When five Hong Kong booksellers went missing in November, many immediately suspected the Chinese government. Now, for the first time, Chinese authorities have admitted that they’ve detained three of the five missing booksellers. According to China, the men – Lui Por, Cheung Chi-ping, and Lam Wing-kee – are being investigated for “illegal activities.”
With the latest admission, all five of the missing booksellers have been confirmed to be in China. Gui Minahi, who was last seen in Thailand, is now in China and appeared on state TV to “confess” to a hit-and-run (authorities say he turned himself in, but Gui’s relatives insist that he was abducted from Thailand). British citizen Lee Bo was also previously confirmed to be in mainland China – according to a letter he sent to his wife, he’s there to help Chinese authorities with an “investigation.”
For many, the fact that the missing booksellers surfaced in China confirms the worst suspicions about the Chinese government’s role in their disappearance. The bookstore that the five helped run had a relationship with an anti-government publishing house, fact that raises serious censorship concerns.

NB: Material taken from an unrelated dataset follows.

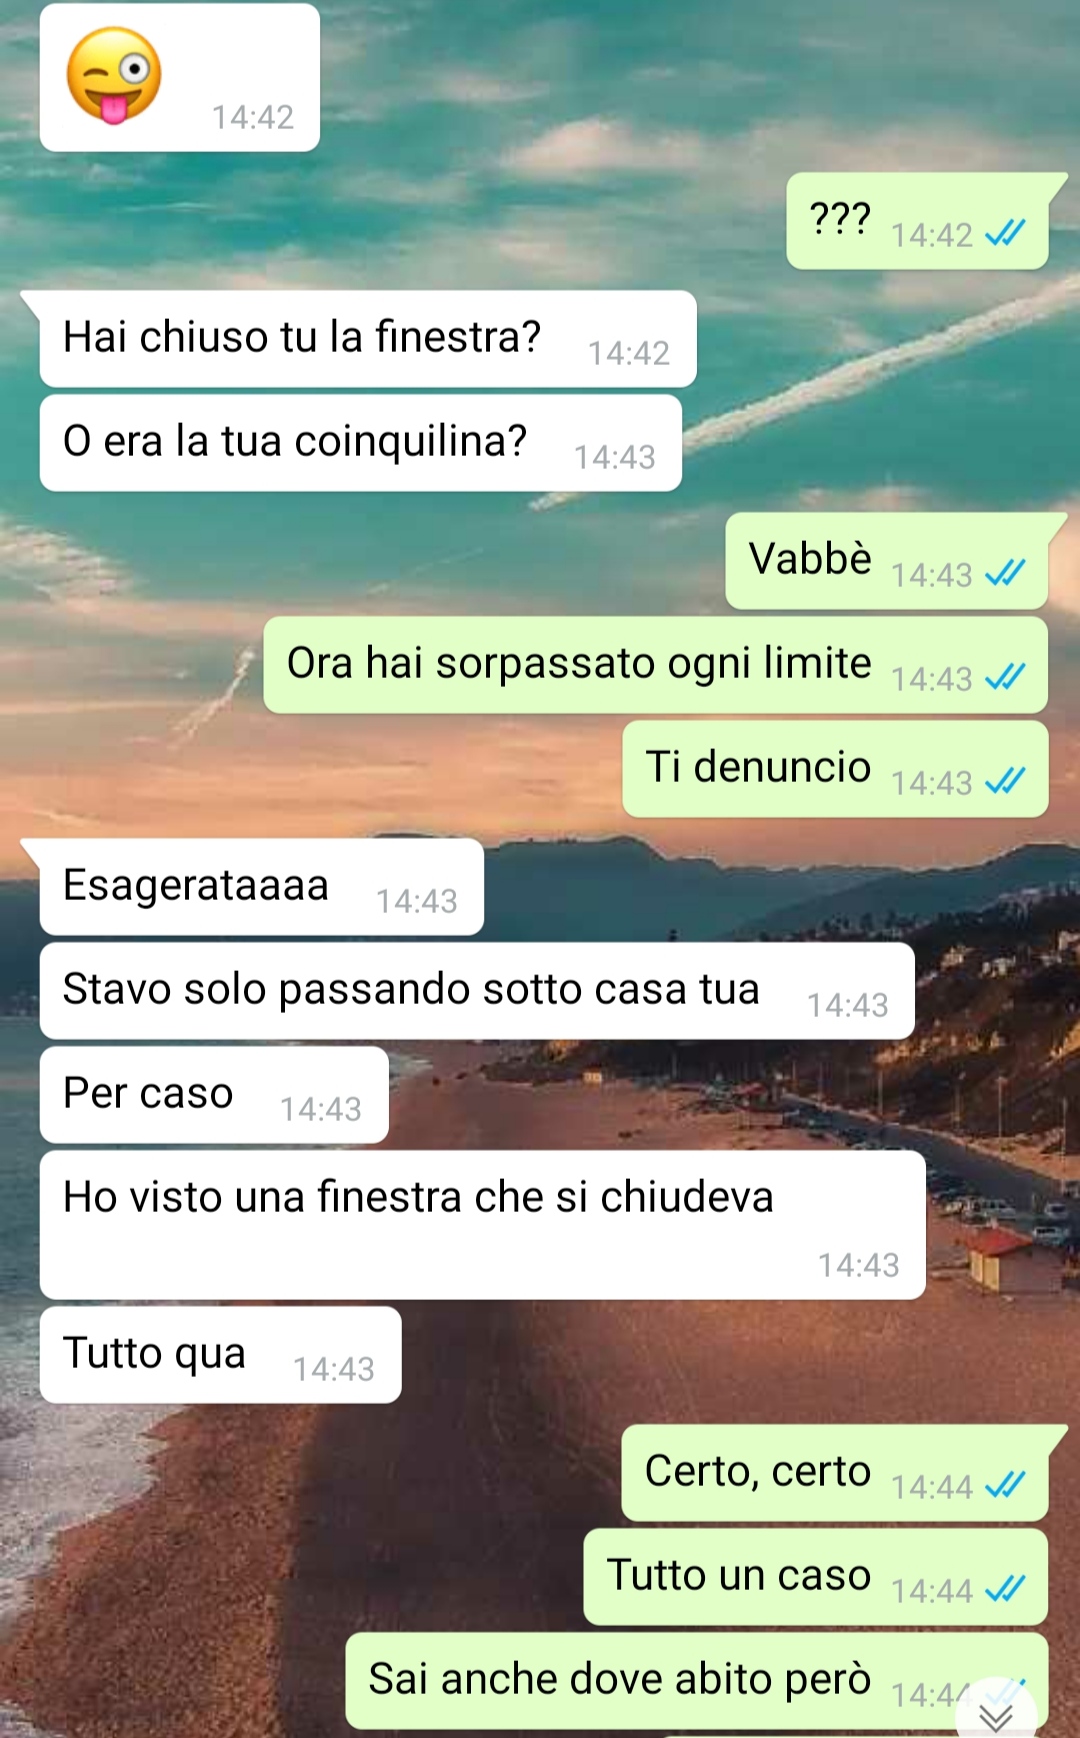Tap the '???' outgoing message text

The incident also has serious geopolitical consequences, because Hong Kong is supposed to enjoy autonomy from mainland China – autonomy that would be seriously threatened it if were to be proven that any of the five were abducted on Hong Kong soil. Lee Bo’s disappearance has drawn particular interest in this regard, as he was last seen in Hong Kong and seems to have left suddenly, without his travel permit.